Six artists in line for Uli Sigg’s $64,000 Chinese contemporary art prize

Liu Li Anna, president of the CCAA (2011-2018), Suhanya Raffel, executive director, M+, Victor Lo Chung-wing, chairman of M+ Board Uli Sigg, founder of the CCAA, Duncan Pescod, chief executive officer of the West Kowloon Cultural District Authority at the launch of the Sigg Prize Courtesy of West Kowloon Cultural District Authority

Six artists are on the shortlist for the first Sigg Prize for contemporary Chinese art, it was announced today by M+ museum at Art Basel in Hong Kong. They are Hu Xiaoyuan and Liang Shuo, both based in Beijing, New York-based Lin Yilin, London-based Shen Xin, Shanghai-based Tao Hui and Samson Young, who lives and works in Hong Kong.

The nominees will show their recent works at the M+ Pavilion this December, in an exhibition organised by Pi Li, the museum’s Sigg senior curator, visual art. In January, the prize’s high-profile jury—Maria Balshaw, the director of Tate in London; Bernard Blistène, the director of the Centre Pompidou in Paris; Gong Yan, the director of Shanghai’s Power Station of Art; Suhanya Raffel, the executive director of M+; the Taipei-based curator Lai Hsiangling; and the artist Xu Bing—will announce the winner of a cash award of HK$500,000 ($64,000). The shortlisted artists will each receive HK$100,000 ($13,000).

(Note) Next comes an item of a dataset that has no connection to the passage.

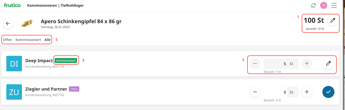Click the frutico logo
Screen dimensions: 345x110
click(12, 5)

The biennial prize, a collaboration between M+ and the Swiss collector Uli Sigg, was created to acknowledge “outstanding artistic practice” in the Greater China region. It grew out of the CCAA (Contemporary Chinese Art Award) that Sigg established in Beijing in 1997. “I set it up to broaden the discourse on contemporary Chinese art, which was non-existent at the time,” he says. “I wanted the gatekeepers of Western art to look at China.” Prominent winners of the award include Ai Weiwei, Zhang Peili and Xu Bing.

For Sigg, moving the prize to Hong Kong means taking it “to the next level”. M+ has more resources and is more active across greater China, he says, adding that censorship issues sometimes made it “hard to guarantee an exhibition [in Beijing]; you never knew if you could keep your promise”. Sigg made a landmark donation of 1,463 contemporary Chinese works to M+ in 2012. Looking ahead to the museum’s planned opening in 2020, he says that while Hongkongers are “fairly tolerant”, they have never been exposed to such a large exhibition of contemporary art before. “The ground always has to be tested,” he says.

M+ is due to organise the first Sigg Critic Prize in 2020, following on from the CCAA Art Critic Award launched by the collector in 2007.